It’s in this exchange that the man, who is so vigorously glorified within the media for his animalistic behaviour, now appears less monstrous than us all. Read is now a shadow of his former blowtorch and bolt cutter-wielding self. His tattoos are faded, his eyes drained and his voice fragile. Read never took pride in his violent past, but he also never, and still refuses, to be apologetic for it. “My old man always said to me ‘just don’t touch the ordinary working man, don’t touch any member of the general public that doesn’t have a criminal record. If you just hurt crooks and keep it within the criminal world then you can look at yourself in the mirror.’

“People come up to me in the street and are like ‘hey, how are you Chopper?’ No one spits in my face. People tend to be a bit shocked when they realise that they’re standing next to me in a bookshop, or if they get in an elevator and I’m already in there. I’ve seen quite a few ladies look at me, stand back, and then the elevator door closes on them while they’re looking at me,” he laughs. “I’ve had an entire group of people standing back and looking at me wondering if they should get into the elevator with me. I tell them, ‘the door won’t stay open forever!’ Basically though, people are really nice to me. I mean, I had one guy have a go at me with a tomahawk in the street. But that’s about it.”

Does he regret any of his former actions? No. Neither does he try and pretend they never transpired. “I haven’t run away from what I’ve done. I mean, unless I’m in the middle of a court case and writing a book at the time and I’m pleading not guilty,” he jests. “My second and third books were written during the middle of a trial. Of course I’m going to say that I didn’t do it. Wink wink, nudge nudge! You know how it is.” Read also remains adamant that he feels peoples beliefs about him are often misjudged. “The media portrays me based off some of the books that I wrote,” he details. “Why? Because I admitted to committing murder in the books. I didn’t name them, I didn’t say where I killed them, didn’t say what year I killed them, didn’t say where I buried them. There’s no evidence that they were ever living in the first place.”
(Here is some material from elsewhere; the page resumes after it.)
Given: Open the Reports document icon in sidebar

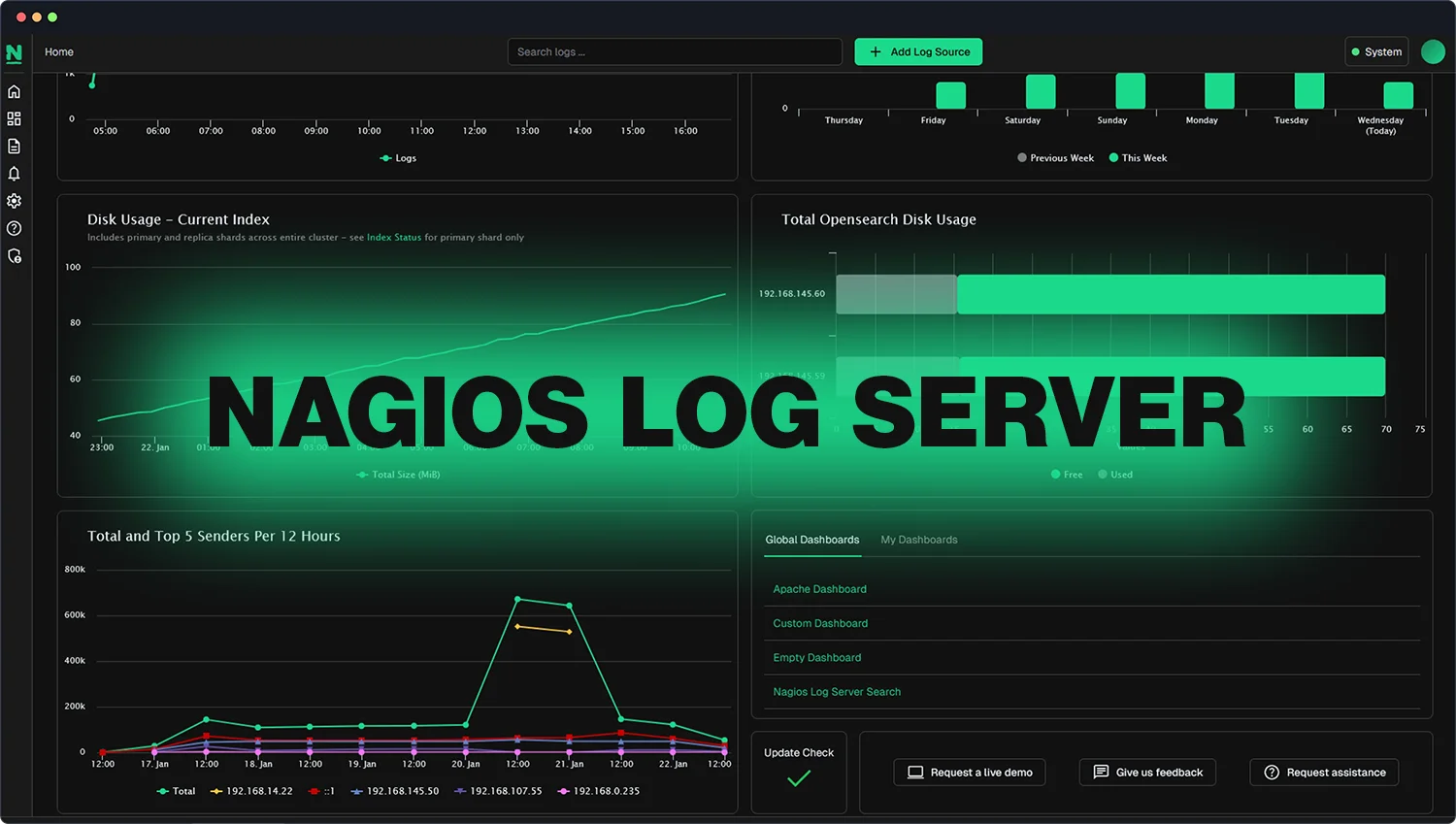Looking at the screenshot, I should 14,147.
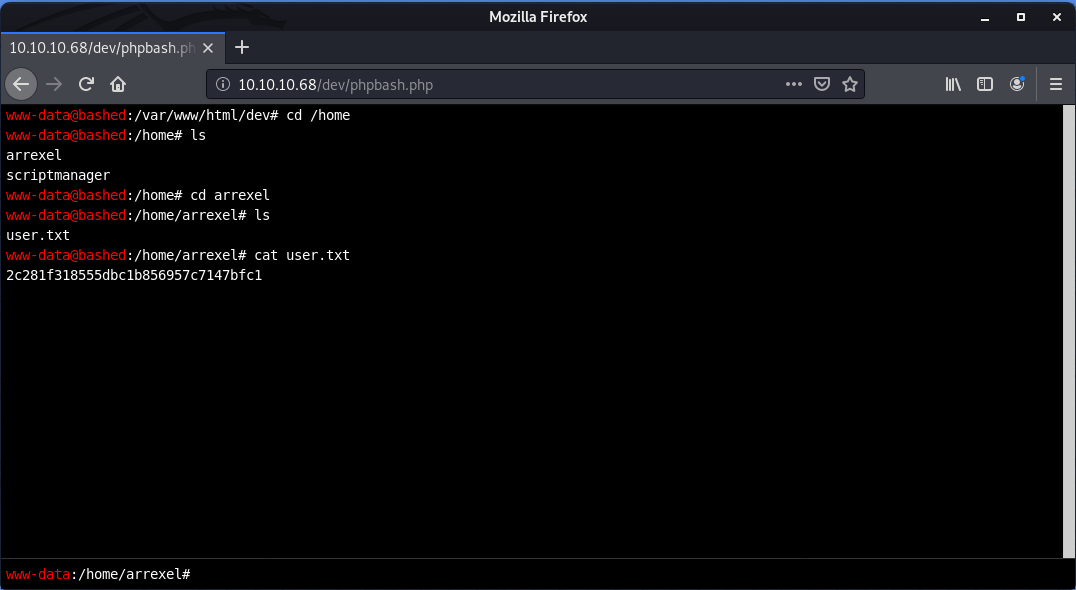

“So how many people have you murdered then?”

“If I’m being honest? Probably four to seven people. I mean, you can’t take all of the blame yourself can you?” he asks earnestly. “Especially if you’ve been helped out. Actually, yeah, probably about four if you’re going to get technical about it. Yeah. Personally about four.”

Read notes that he’s also unsure about being labelled as one of the world’s most popular psychopaths. ” Psychopath is what psychiatrists used to classify you as when they didn’t know how to describe you. When they had no idea about your state of mind,” he states. “Some call me a psychopath, some call me a sociopath – a sociopath is meant to be worse, apparently. I asked ‘what’s a sociopath’ and they told me it was someone who doesn’t adhere to the rules, someone who is anti-society. I adhere to the rules of society! They are not something that I disagree with.”

Read becomes mildly distracted by the football again.

“Do you honestly believe that God owes you an apology?”

“When you get to heaven I think that God owes a lot of people a bloody apology,” he lashes. “20 million Russians that I can think of. Six million Jews that I can think of. God knows how many millions were sent all over the world in the name of the British empire and slavery. I don’t think that God has been very kind to the human race. I think he owes me an apology – a bloody big apology. I’ve been crying most of my life. I spent 23 years and nine months in jail. 22 months in mental hospitals. 60 or so servings of shock treatment. I could go on and on.”

As our conversations concludes I ask Read that for all of his lack of regret and repent for his past, does he at all care how the public perceives him? “I don’t know what the public’s perception of me is. It’s always been a mystery to me. Buggered if I know,” he notes before pausing. “When you become a father you become a member of the human race. For no fault of your own. I care about how the public perceive me only because I care about how they’ll treat my boys Charlie and Roy when I’m gone.”